## START Dataset rows

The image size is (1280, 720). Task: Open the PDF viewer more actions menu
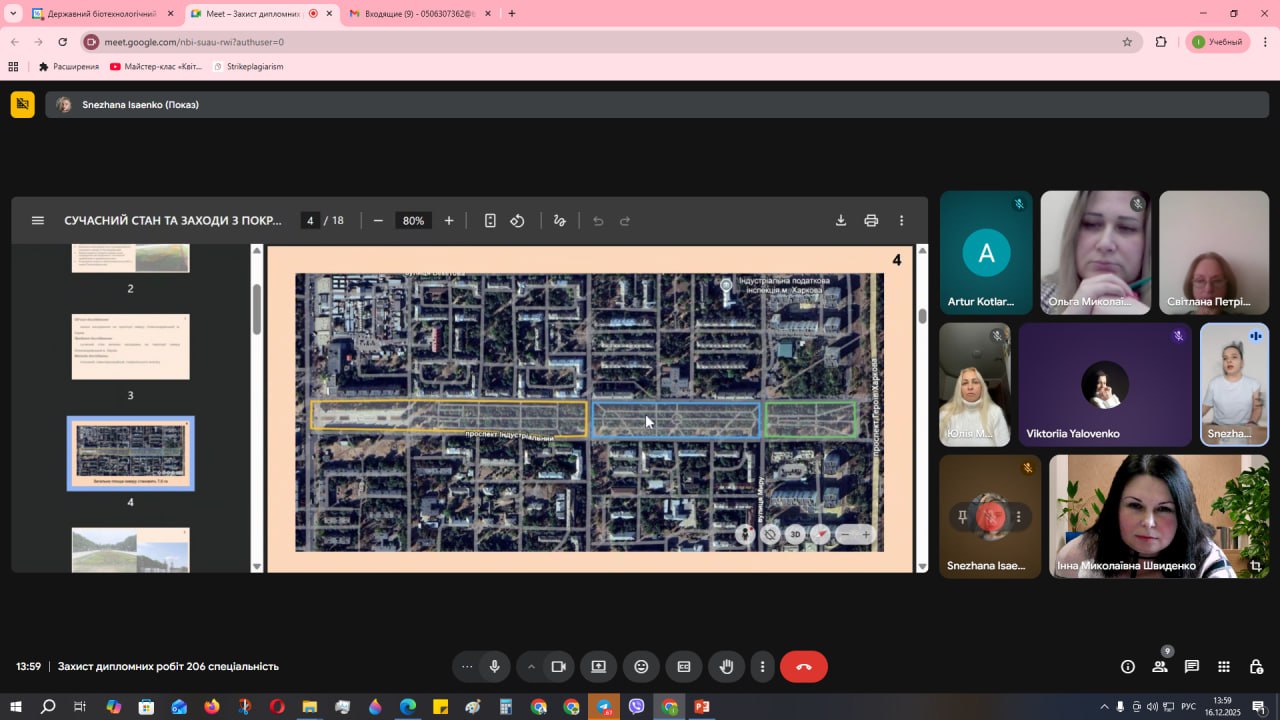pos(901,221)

## END Dataset rows
## START Dataset rows

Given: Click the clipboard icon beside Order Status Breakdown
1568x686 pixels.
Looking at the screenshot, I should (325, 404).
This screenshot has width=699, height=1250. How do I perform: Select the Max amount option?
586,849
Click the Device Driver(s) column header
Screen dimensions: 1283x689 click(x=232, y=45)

## END Dataset rows
## START Dataset rows

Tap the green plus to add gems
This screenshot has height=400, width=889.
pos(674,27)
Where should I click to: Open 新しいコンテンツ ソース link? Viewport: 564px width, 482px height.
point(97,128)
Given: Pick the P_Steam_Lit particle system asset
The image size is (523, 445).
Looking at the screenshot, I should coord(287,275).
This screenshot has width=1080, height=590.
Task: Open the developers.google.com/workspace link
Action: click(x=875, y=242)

## END Dataset rows

Task statement: Gather every line of the material above that contains the word "screenshot", copying each one in full. Case counts.

Full response:
Looking at the screenshot, I should (325, 404).
This screenshot has width=699, height=1250. How do I perform: Select the Max amount option?
This screenshot has height=400, width=889.
Looking at the screenshot, I should coord(287,275).
This screenshot has width=1080, height=590.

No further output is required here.